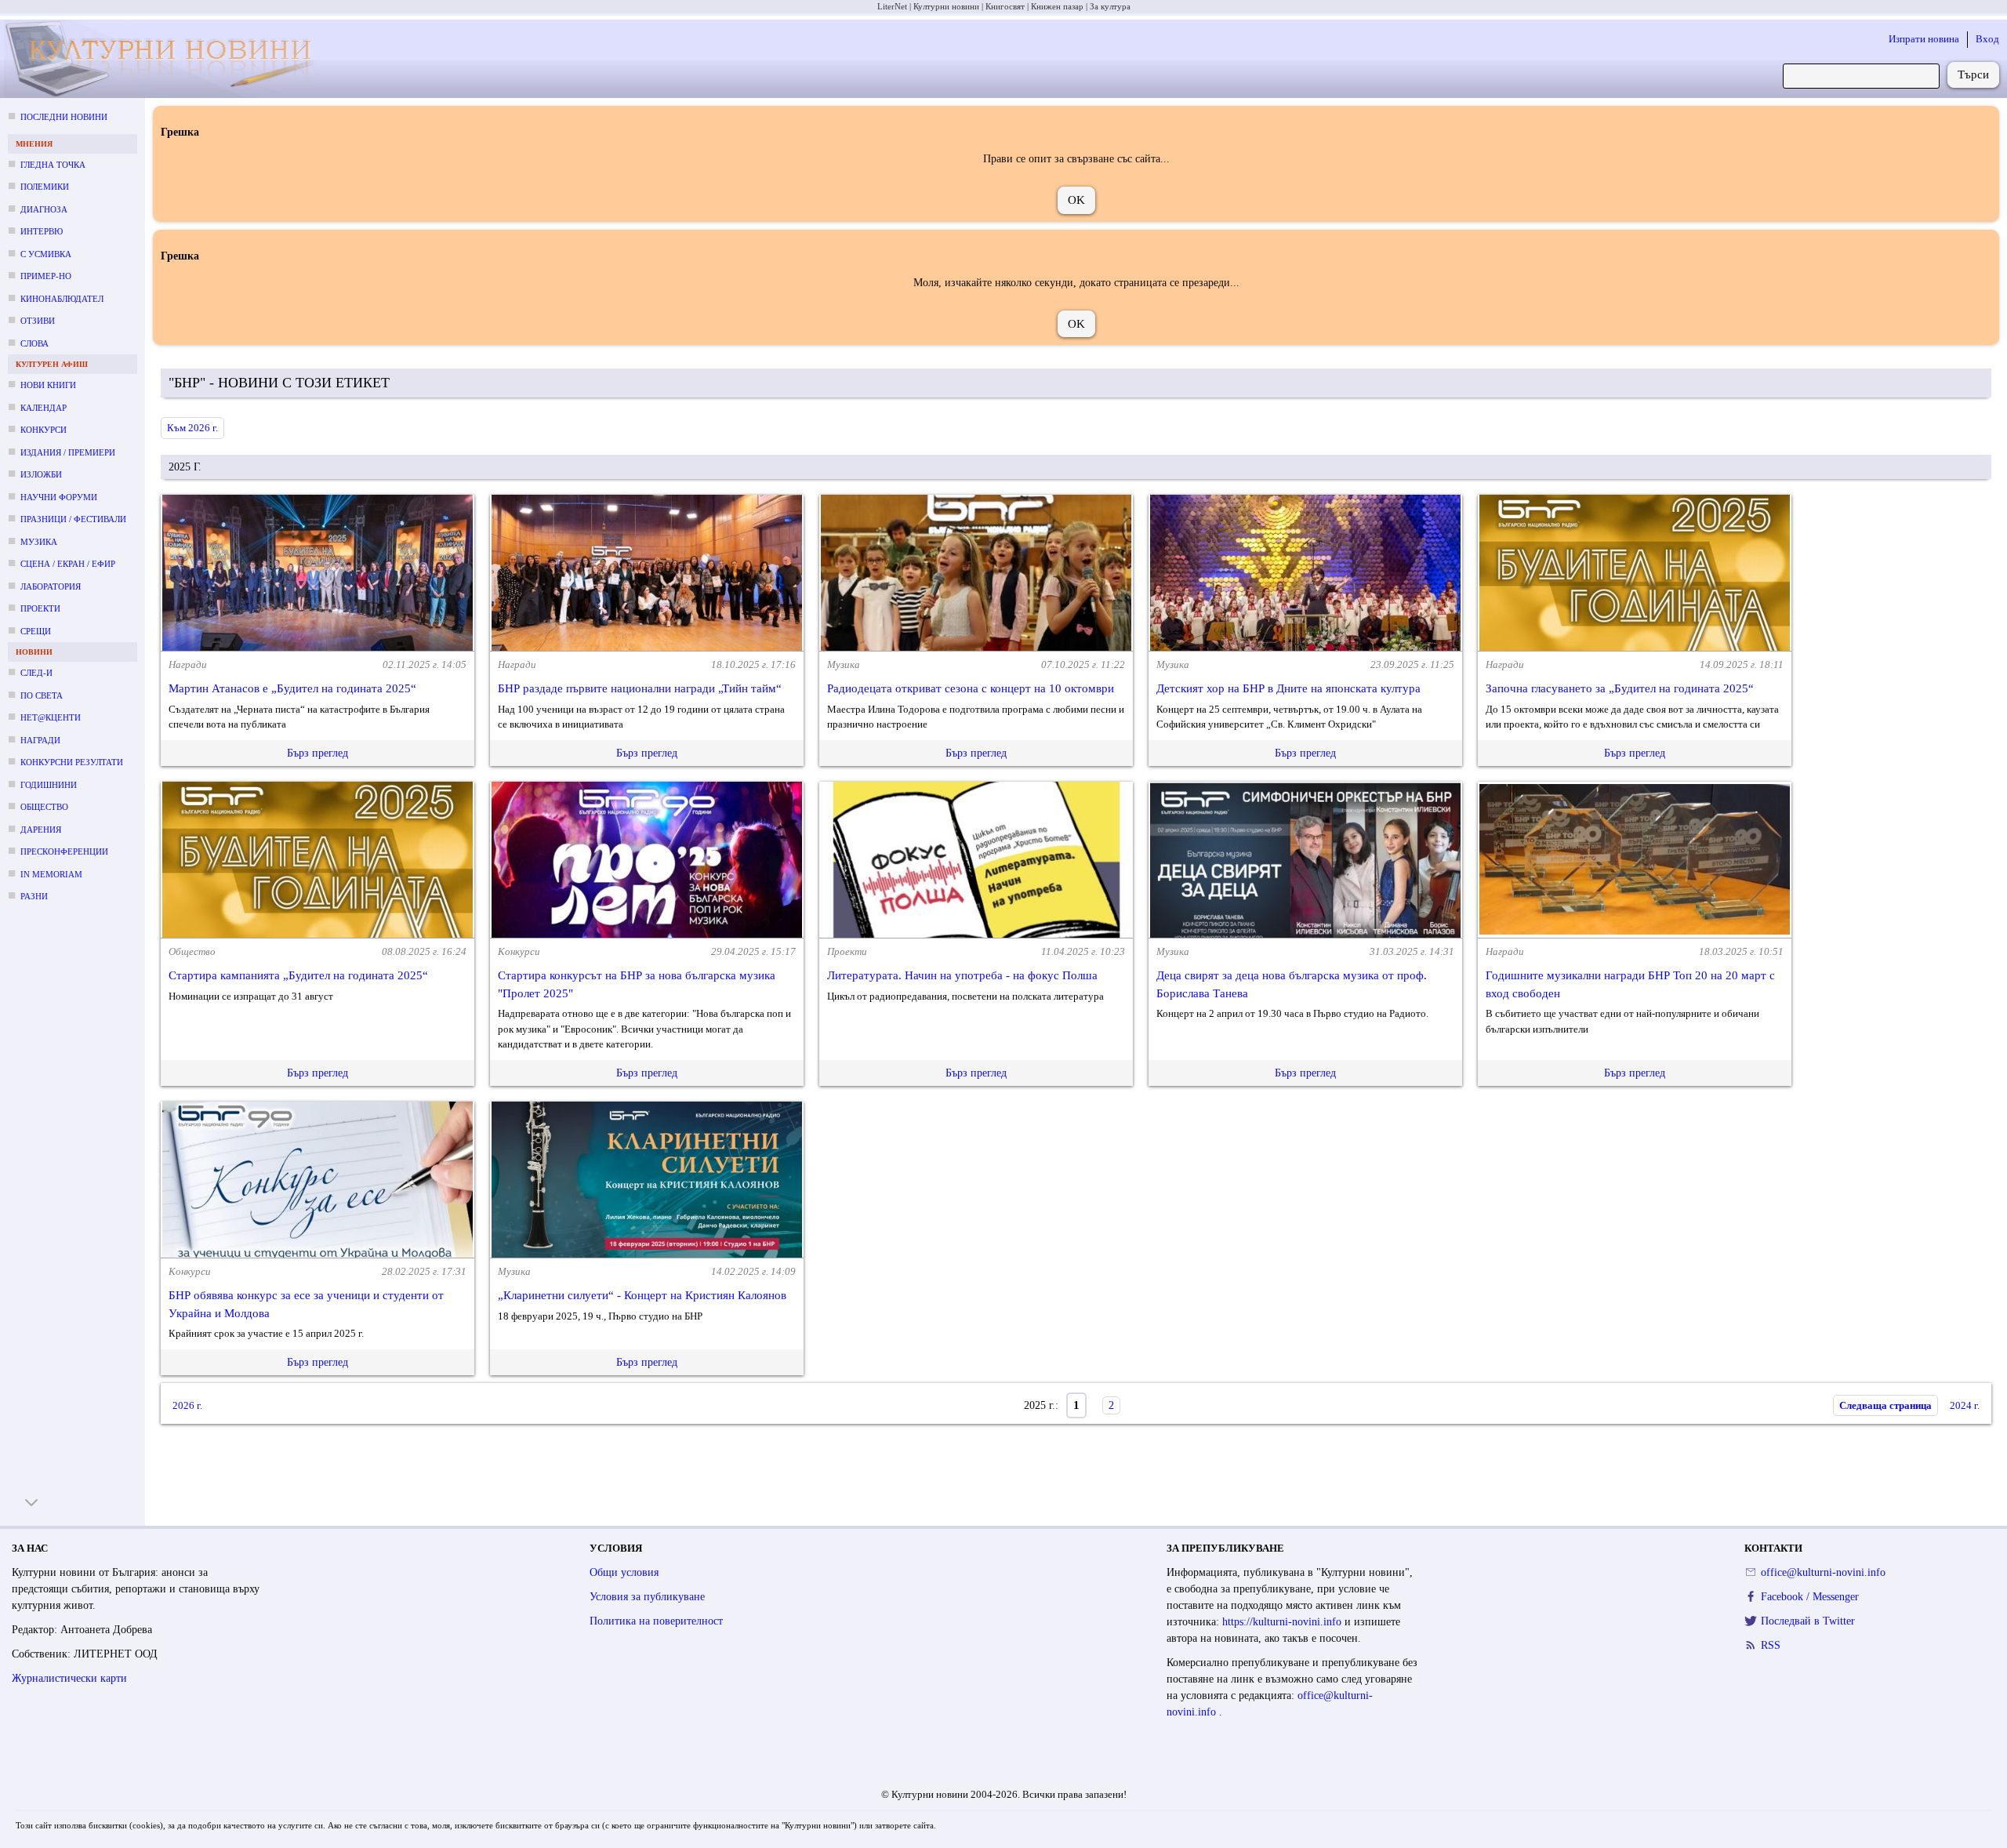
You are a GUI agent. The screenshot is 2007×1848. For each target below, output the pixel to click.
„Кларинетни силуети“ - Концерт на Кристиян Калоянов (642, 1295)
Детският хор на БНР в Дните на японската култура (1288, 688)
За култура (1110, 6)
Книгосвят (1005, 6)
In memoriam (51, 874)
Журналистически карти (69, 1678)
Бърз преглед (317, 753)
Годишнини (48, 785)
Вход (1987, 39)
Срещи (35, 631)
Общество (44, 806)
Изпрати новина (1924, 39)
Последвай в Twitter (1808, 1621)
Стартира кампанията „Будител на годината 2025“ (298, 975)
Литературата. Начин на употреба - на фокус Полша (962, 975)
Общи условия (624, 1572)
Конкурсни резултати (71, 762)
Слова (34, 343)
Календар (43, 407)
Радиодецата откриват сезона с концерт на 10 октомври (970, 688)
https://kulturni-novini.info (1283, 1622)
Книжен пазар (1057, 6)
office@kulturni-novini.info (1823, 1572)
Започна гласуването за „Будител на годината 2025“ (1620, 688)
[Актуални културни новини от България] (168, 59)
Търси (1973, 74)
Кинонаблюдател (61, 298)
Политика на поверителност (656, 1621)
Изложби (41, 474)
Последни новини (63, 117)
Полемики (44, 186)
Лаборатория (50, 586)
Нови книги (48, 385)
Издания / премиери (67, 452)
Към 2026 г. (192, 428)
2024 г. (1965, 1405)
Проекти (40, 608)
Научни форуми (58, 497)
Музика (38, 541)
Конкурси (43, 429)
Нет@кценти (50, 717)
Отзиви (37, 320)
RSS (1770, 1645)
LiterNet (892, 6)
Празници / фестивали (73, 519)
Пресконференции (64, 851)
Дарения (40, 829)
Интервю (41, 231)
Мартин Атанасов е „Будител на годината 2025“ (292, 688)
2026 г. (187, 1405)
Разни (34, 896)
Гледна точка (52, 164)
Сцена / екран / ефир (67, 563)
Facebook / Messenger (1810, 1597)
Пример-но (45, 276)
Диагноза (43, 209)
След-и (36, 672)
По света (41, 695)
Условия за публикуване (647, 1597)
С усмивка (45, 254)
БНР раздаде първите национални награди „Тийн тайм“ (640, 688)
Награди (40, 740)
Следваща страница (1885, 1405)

------------------------------------------------------------

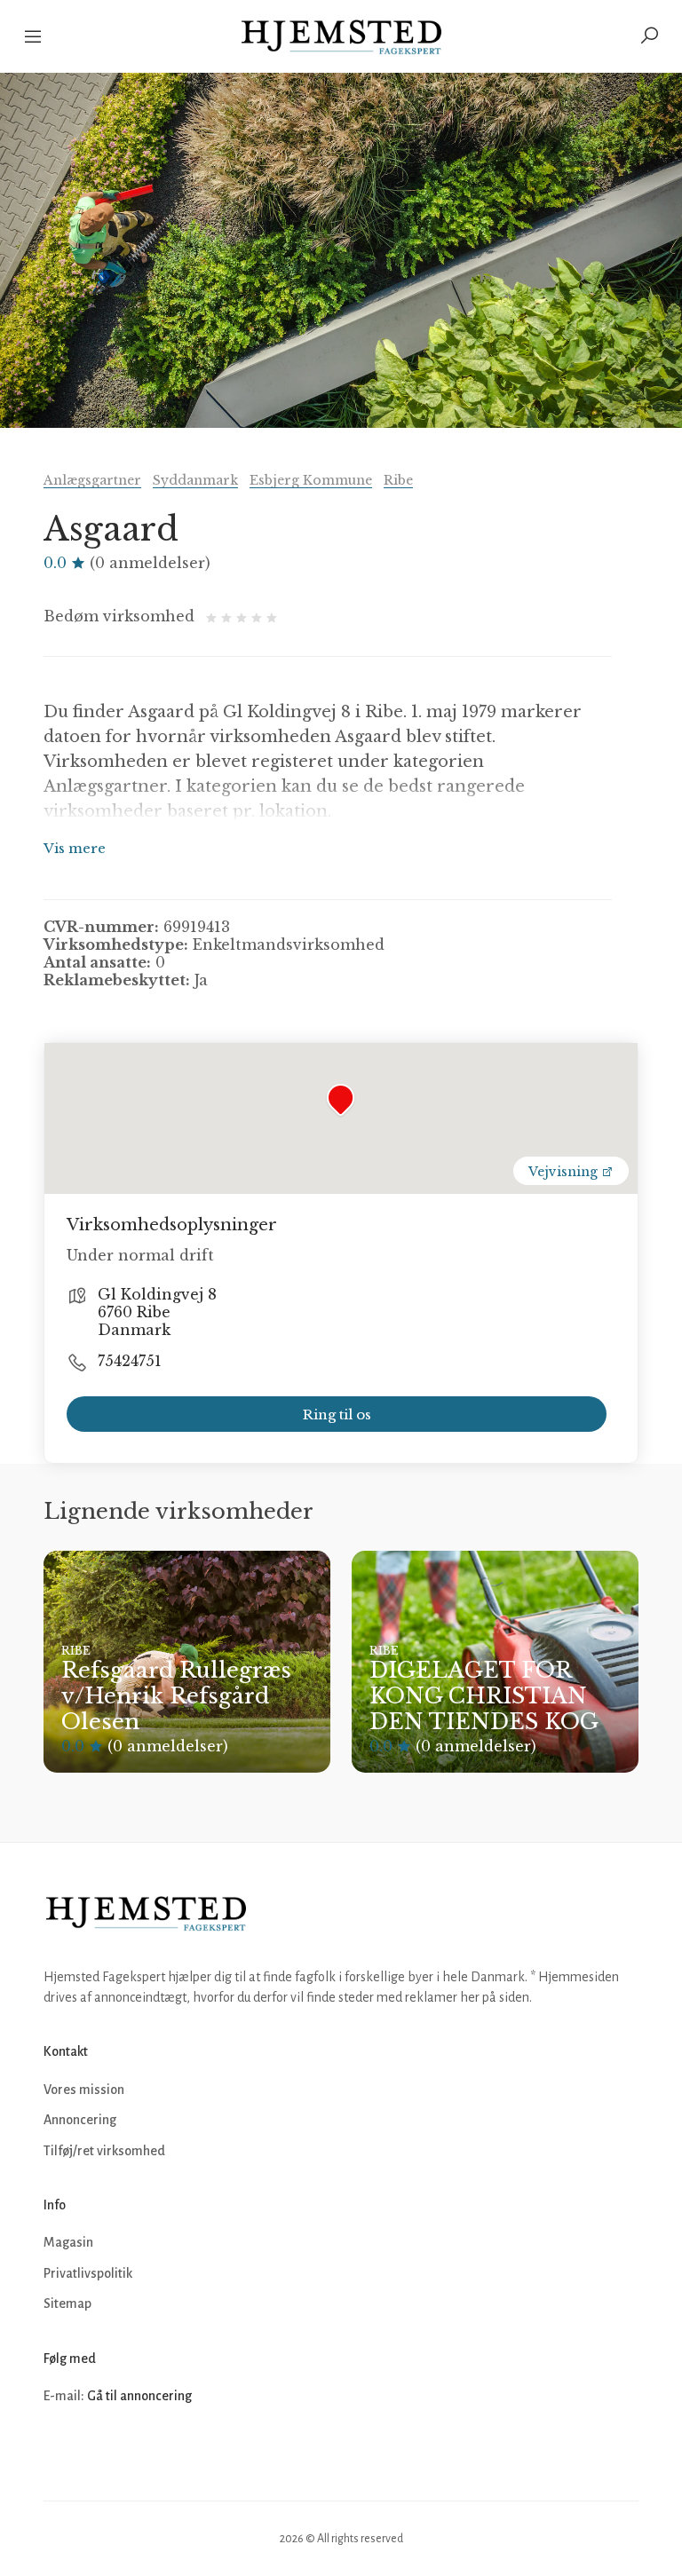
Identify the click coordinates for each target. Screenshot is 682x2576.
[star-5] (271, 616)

------------------------------------------------------------

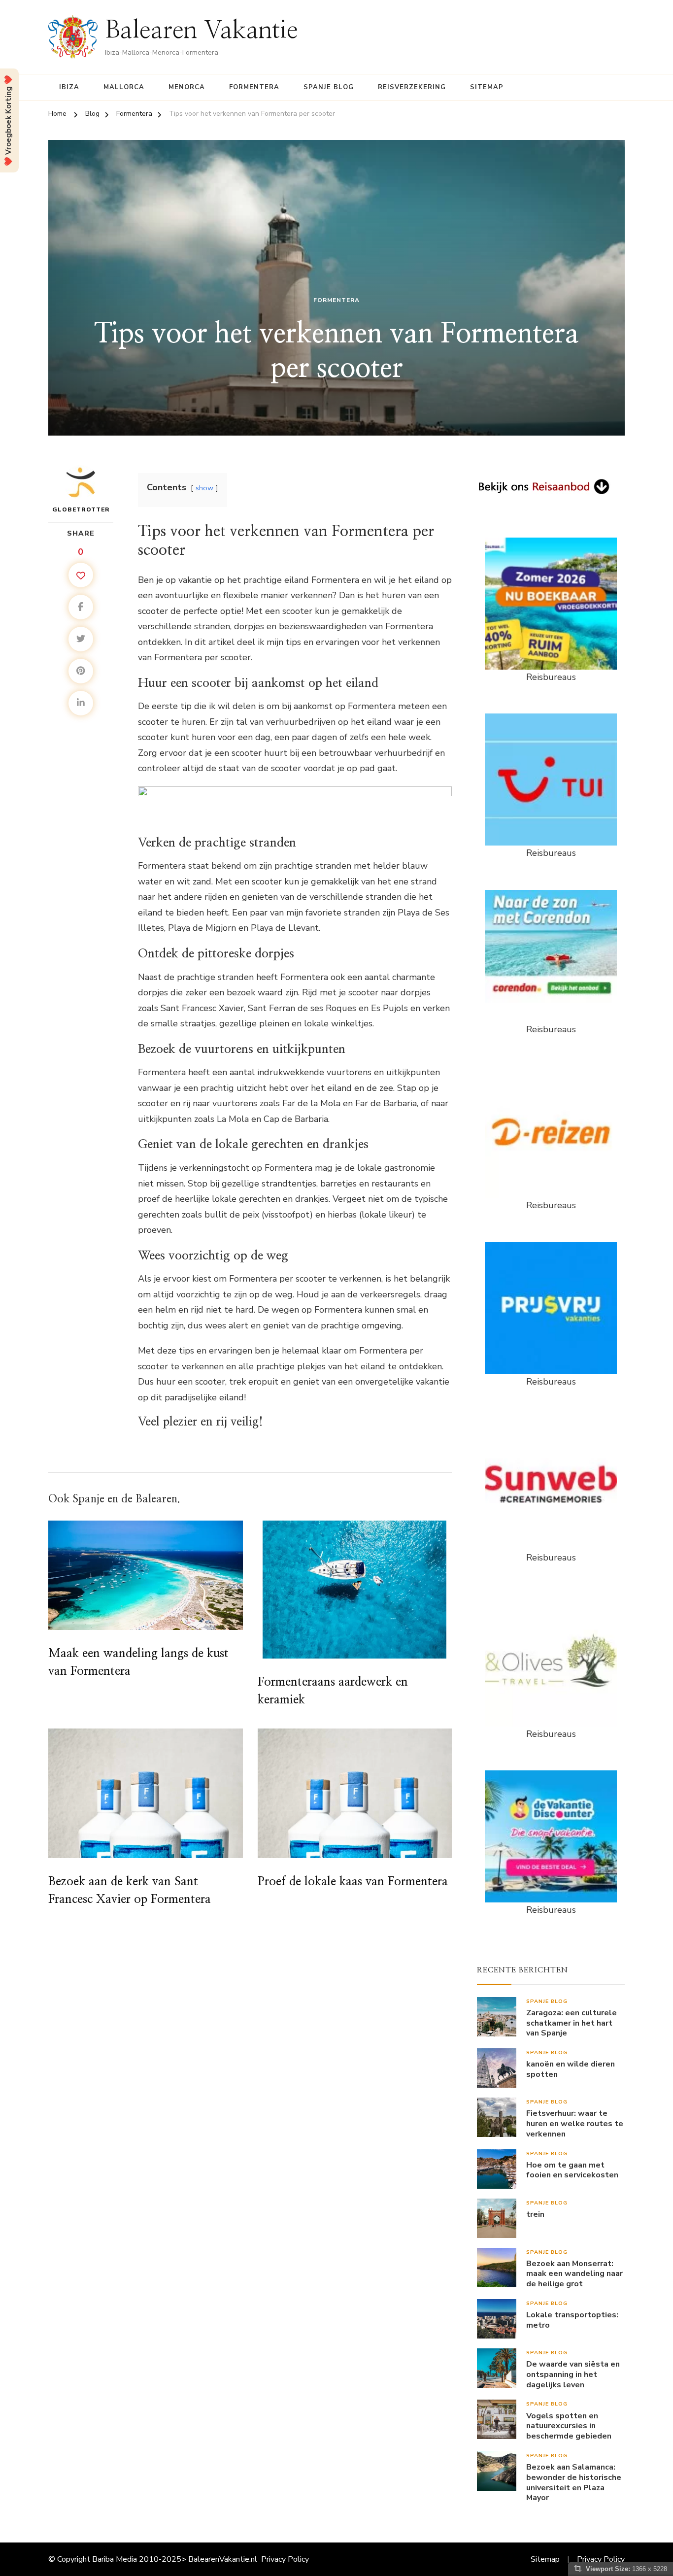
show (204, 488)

------------------------------------------------------------

From the material above, copy exactly the lines between the line holding "You are a GUI" and the line holding "За култура (1110, 6)", inclusive, and only those.

Reply:
You are a GUI agent. The screenshot is 2007×1848. For each target below, output the pixel to click.
„Кларинетни силуети“ - Концерт на Кристиян Калоянов (642, 1295)
Детският хор на БНР в Дните на японската култура (1288, 688)
За култура (1110, 6)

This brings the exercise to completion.